• _Work instruction_: Would you find each line in the entries below with the string "computer" and copy it?

Collected data entries:
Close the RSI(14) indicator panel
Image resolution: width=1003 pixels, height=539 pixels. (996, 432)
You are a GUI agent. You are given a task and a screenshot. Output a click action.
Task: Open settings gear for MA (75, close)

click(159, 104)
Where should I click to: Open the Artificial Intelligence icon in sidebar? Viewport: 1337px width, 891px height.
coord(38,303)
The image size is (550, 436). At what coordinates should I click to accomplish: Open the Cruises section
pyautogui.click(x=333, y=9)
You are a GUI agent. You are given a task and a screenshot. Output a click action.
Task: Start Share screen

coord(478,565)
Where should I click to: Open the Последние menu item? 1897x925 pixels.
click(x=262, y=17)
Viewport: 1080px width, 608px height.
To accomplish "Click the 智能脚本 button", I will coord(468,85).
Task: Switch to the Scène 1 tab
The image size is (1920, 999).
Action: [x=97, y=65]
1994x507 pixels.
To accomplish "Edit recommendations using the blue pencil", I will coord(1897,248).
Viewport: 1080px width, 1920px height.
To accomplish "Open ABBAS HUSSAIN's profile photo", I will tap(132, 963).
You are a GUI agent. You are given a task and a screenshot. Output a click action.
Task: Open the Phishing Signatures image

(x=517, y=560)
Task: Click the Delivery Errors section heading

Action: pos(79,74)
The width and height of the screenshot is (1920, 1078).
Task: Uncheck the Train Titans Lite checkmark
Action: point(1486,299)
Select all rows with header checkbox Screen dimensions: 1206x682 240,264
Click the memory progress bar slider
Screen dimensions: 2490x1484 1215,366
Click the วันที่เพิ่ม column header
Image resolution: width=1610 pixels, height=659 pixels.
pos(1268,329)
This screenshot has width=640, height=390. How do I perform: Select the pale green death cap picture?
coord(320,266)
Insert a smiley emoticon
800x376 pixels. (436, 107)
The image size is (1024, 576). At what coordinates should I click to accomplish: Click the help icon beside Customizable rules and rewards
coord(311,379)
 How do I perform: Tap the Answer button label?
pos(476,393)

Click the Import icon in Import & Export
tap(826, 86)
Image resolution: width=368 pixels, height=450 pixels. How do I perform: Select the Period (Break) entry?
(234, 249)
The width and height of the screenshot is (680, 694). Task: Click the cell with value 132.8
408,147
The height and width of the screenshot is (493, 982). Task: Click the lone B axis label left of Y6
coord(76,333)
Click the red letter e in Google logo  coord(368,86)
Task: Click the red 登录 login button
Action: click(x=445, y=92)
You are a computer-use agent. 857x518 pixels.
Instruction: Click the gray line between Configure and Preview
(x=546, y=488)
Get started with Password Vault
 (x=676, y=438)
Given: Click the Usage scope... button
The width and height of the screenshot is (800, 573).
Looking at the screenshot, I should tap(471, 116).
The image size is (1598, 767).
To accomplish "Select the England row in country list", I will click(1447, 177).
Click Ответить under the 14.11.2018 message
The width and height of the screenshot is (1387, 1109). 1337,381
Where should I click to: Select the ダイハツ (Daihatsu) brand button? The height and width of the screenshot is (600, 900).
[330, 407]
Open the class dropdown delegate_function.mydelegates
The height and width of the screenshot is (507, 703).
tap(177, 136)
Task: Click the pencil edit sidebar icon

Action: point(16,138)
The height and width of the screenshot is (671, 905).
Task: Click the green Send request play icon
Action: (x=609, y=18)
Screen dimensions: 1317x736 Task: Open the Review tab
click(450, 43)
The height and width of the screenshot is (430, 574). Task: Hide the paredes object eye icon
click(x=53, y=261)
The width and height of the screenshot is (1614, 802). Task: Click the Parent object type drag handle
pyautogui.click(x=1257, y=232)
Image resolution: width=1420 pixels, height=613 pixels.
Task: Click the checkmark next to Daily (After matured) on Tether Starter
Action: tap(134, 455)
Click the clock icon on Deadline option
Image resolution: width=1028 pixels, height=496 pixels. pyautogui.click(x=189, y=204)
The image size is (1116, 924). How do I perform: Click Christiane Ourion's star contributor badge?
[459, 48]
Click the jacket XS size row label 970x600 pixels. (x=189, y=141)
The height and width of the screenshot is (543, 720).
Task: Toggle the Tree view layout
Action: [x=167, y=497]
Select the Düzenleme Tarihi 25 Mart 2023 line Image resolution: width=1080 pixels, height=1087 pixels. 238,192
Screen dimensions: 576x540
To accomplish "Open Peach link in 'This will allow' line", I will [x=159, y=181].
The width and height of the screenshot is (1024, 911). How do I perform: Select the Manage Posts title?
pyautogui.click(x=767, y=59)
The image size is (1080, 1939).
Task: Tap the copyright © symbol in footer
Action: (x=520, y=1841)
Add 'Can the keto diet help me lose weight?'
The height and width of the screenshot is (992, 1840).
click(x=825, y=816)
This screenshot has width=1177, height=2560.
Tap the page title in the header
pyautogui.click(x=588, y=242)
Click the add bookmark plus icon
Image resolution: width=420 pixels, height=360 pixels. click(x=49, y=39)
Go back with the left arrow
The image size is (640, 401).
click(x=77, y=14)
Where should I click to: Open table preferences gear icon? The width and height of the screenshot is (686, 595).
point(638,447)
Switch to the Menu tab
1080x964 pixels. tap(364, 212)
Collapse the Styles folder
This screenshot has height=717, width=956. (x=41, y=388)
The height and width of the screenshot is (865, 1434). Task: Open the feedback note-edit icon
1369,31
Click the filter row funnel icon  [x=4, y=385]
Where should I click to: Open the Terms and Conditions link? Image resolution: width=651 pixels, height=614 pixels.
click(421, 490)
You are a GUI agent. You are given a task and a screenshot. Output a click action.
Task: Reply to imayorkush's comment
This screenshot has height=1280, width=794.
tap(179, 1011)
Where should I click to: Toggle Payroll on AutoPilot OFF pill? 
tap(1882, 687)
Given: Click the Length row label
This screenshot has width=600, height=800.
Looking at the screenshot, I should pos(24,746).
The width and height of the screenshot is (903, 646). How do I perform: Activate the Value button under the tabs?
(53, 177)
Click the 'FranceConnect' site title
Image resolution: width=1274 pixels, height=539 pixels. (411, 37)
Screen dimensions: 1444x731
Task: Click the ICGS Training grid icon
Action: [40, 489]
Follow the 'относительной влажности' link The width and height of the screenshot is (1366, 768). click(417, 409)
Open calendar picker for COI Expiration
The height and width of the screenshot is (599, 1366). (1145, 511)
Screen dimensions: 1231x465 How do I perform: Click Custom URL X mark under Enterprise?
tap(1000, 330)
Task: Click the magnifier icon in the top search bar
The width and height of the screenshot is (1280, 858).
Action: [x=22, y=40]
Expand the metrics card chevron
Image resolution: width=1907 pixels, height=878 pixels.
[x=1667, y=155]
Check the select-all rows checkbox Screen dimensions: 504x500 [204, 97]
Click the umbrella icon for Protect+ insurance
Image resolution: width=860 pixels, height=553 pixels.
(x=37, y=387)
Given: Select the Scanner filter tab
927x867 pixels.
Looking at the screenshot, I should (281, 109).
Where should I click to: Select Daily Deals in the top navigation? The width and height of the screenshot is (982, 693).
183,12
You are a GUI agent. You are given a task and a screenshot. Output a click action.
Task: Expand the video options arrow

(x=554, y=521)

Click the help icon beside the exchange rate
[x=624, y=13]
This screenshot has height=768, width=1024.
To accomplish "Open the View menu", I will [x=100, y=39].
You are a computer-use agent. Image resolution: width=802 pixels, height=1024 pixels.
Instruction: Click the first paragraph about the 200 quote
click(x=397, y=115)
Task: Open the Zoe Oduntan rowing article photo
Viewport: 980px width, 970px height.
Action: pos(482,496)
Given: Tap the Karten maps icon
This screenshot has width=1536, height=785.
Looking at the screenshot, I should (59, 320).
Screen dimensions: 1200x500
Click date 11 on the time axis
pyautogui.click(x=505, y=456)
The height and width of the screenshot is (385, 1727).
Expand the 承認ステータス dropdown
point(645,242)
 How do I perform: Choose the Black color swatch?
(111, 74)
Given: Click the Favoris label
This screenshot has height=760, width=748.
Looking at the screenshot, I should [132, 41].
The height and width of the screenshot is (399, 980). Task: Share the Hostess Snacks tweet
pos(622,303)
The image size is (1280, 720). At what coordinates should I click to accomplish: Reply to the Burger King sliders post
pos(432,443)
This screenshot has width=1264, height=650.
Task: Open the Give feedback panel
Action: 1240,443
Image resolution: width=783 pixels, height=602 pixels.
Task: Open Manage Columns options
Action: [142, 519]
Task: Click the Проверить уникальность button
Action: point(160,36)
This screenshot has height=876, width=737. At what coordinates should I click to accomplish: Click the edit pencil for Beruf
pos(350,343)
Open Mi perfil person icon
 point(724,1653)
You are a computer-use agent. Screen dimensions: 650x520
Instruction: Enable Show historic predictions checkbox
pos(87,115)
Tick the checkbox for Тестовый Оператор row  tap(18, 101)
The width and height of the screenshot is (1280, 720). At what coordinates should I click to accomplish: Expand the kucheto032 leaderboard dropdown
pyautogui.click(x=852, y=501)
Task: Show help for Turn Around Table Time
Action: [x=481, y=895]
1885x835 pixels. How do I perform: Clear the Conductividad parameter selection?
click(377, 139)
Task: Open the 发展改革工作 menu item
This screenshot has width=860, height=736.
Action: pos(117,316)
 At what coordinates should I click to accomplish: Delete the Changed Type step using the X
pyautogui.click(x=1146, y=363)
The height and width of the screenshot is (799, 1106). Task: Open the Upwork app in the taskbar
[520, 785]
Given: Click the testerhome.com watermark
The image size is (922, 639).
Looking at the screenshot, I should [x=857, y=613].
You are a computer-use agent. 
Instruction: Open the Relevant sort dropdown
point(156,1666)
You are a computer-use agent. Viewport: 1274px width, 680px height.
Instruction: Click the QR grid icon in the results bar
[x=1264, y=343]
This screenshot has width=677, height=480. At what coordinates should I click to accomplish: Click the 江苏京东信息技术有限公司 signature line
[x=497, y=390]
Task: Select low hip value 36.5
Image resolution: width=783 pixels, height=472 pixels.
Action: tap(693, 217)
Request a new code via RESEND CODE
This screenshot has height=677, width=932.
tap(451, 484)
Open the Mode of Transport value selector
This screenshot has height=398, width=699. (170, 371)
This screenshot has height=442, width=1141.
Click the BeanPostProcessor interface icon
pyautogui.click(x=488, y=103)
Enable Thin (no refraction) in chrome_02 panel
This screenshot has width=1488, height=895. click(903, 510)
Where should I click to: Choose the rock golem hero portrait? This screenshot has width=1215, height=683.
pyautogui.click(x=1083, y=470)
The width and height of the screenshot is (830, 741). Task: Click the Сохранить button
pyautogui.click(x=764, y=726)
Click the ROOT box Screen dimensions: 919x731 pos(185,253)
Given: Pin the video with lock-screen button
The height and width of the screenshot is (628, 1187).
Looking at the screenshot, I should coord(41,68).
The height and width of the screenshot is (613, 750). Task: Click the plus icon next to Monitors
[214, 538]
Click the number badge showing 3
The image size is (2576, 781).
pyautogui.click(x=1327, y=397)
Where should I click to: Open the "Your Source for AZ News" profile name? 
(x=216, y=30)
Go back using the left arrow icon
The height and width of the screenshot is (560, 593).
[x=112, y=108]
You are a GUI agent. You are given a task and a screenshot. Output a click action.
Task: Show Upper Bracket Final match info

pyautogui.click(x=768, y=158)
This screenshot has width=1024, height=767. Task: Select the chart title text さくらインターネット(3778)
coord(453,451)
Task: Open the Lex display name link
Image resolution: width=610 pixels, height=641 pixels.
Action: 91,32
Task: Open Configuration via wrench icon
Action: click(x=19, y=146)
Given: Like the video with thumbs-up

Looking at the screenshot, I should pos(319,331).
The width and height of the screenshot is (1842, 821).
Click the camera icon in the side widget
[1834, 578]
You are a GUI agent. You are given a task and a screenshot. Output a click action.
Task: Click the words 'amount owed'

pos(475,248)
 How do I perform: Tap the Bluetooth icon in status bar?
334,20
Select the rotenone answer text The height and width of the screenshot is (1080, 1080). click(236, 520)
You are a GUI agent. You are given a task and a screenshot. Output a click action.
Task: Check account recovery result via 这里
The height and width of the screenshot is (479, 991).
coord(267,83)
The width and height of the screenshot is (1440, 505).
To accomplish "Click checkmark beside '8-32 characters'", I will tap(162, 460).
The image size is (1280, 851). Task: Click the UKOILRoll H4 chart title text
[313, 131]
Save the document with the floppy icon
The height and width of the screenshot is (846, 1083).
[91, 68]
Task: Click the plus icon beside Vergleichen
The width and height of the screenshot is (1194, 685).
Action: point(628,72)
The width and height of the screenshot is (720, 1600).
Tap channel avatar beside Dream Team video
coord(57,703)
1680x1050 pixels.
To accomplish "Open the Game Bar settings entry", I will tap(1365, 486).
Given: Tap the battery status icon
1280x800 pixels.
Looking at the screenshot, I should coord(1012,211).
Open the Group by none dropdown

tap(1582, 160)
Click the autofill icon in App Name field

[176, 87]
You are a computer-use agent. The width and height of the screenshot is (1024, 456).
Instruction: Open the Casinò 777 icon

• _Reply to the exercise_:
You are a computer-use agent. 857x518 pixels.
You are a computer-use agent. Image resolution: width=802 pixels, height=1024 pixels.
You are a computer-use agent. Screen dimensions: 650x520
You are a computer-use agent. 
You are a computer-use agent. Viewport: 1274px width, 680px height.
You are a computer-use agent. The width and height of the screenshot is (1024, 456).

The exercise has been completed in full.